Significado. No hay amor mayor que el de quien da su vida por sus amigos. Cristo define el amor supremo señalando hacia su propio sacrificio en la cruz.

Contexto. Estas palabras pertenecen al discurso de despedida en el Evangelio de Juan, donde Jesús exhorta a sus discípulos a permanecer en su amor y a amarse unos a otros como Él los amó. El versículo anticipa su entrega en la cruz, que ocurriría pocas horas después.

Explicación. «Nadie tiene mayor amor que este: que uno ponga su vida por sus amigos» presenta el sacrificio supremo como la cima del amor. Aunque la frase habla de los amigos, Romanos 5 aclara que Cristo murió por nosotros cuando aún éramos pecadores y enemigos, lo cual realza aún más su amor. En la perspectiva reformada, esta entrega no es un gesto genérico, sino la muerte sustitutoria por la cual Cristo carga el pecado de los suyos y los reconcilia con Dios. El amor descrito aquí encuentra su plenitud en la cruz, donde el Buen Pastor da su vida por las ovejas que el Padre le ha dado. Llama además «amigos» a aquellos por quienes muere, expresión de la intimidad del pacto de gracia.

Referencias relacionadas. Romanos 5:8 muestra el amor de Dios al morir Cristo por los pecadores. Juan 10:11 presenta al buen pastor que pone su vida por las ovejas. 1 Juan 3:16 enseña que conocemos el amor porque Él puso su vida por nosotros, y Efesios 5:25 ordena amar como Cristo amó a la iglesia. Gálatas 2:20 confiesa que el Hijo se entregó a sí mismo por mí.

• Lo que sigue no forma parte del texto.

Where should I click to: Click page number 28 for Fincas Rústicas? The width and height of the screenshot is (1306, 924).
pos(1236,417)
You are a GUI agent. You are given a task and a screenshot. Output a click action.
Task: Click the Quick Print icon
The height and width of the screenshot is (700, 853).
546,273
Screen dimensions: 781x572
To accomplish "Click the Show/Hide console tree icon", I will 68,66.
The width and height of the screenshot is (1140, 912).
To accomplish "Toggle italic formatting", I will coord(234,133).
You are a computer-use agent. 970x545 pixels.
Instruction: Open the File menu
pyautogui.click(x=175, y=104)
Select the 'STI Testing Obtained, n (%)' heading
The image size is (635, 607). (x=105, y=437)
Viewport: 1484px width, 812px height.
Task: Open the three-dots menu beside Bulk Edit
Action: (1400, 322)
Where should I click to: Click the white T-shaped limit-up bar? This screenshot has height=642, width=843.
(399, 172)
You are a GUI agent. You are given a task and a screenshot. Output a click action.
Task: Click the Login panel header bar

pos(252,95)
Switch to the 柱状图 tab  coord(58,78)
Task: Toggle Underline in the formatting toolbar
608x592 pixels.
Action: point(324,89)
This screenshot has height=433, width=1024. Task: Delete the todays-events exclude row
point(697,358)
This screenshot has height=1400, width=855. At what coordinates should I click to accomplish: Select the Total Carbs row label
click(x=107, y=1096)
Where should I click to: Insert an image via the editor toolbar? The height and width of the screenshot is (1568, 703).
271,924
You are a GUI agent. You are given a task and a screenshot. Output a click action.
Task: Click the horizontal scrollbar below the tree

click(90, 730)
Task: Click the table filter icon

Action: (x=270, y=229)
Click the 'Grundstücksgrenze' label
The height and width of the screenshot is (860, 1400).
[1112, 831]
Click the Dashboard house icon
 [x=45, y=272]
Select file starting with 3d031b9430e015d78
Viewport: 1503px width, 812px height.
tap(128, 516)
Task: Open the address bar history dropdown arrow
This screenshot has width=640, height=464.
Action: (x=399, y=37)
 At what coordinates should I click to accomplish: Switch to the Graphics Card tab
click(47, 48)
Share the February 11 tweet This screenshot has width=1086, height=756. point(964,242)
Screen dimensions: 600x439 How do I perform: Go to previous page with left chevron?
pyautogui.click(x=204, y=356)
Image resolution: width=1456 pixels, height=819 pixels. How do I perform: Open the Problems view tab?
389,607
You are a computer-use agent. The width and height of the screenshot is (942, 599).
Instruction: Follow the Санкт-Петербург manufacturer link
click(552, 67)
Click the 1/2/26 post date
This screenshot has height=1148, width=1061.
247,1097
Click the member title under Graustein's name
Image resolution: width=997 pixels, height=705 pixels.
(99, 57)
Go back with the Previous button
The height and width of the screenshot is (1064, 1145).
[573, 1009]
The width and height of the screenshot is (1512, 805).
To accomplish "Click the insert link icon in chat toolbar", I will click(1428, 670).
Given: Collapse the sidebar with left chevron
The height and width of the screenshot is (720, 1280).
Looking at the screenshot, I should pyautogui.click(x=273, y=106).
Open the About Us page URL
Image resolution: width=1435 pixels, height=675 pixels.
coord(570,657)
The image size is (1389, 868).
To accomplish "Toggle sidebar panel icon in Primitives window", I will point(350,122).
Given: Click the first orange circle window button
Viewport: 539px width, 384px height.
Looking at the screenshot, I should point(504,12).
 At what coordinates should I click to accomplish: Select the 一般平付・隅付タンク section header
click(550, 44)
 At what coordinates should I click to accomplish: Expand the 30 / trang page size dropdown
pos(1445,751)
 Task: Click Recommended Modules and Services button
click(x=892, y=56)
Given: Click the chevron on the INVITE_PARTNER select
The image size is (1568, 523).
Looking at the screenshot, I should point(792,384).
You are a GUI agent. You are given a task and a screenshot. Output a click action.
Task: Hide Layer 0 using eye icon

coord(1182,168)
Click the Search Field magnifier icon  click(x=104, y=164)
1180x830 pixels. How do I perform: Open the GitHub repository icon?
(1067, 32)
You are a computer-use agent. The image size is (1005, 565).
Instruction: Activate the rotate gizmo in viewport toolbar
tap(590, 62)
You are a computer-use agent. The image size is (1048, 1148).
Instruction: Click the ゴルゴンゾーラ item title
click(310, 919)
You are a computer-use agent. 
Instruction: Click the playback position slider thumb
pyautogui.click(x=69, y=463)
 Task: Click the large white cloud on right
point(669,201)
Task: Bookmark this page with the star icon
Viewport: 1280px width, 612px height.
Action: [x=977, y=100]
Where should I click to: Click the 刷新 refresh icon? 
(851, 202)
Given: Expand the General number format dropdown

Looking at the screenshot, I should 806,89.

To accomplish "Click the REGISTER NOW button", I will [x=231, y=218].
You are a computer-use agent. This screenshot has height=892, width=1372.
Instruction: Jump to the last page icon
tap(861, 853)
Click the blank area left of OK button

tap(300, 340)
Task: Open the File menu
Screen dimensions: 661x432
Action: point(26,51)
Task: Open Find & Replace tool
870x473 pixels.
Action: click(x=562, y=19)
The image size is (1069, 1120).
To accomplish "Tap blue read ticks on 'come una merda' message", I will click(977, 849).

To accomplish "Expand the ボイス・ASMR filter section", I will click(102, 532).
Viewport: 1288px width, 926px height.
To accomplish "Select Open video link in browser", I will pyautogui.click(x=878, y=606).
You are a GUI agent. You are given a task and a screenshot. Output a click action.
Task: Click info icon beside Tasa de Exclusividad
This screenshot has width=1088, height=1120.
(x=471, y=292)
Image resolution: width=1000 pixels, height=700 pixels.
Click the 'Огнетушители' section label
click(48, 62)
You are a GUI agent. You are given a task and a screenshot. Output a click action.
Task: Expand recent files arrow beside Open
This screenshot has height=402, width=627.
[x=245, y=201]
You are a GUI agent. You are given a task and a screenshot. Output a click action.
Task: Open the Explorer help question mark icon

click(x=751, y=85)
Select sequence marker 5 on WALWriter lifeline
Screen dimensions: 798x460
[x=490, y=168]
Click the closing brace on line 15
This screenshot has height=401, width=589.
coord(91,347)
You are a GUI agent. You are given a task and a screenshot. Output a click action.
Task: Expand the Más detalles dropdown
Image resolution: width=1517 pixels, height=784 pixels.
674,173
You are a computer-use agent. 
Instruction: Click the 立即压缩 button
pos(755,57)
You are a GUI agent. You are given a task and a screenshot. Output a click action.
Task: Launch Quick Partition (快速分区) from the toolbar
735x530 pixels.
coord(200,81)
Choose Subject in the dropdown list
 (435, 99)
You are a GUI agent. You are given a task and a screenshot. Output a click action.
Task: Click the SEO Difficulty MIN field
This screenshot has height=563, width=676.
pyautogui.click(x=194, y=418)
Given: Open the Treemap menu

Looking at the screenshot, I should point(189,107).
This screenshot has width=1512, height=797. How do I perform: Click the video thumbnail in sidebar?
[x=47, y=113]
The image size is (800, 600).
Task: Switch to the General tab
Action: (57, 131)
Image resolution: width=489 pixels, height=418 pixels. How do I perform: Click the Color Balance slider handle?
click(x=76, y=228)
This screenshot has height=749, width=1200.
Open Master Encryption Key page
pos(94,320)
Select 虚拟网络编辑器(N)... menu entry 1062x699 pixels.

Aplicación práctica. Este versículo nos confronta con la verdadera medida del amor: el sacrificio en favor del otro. El creyente, contemplando la cruz, es llamado a amar con generosidad y entrega, no buscando lo propio sino el bien de los demás. El amor de Cristo, recibido por gracia, se vuelve la fuente y el modelo de nuestro amor a los hermanos.

Para reflexionar. ¿Cómo me mueve el amor sacrificial de Cristo a entregarme por el bien de los demás, aun a costa de mí mismo?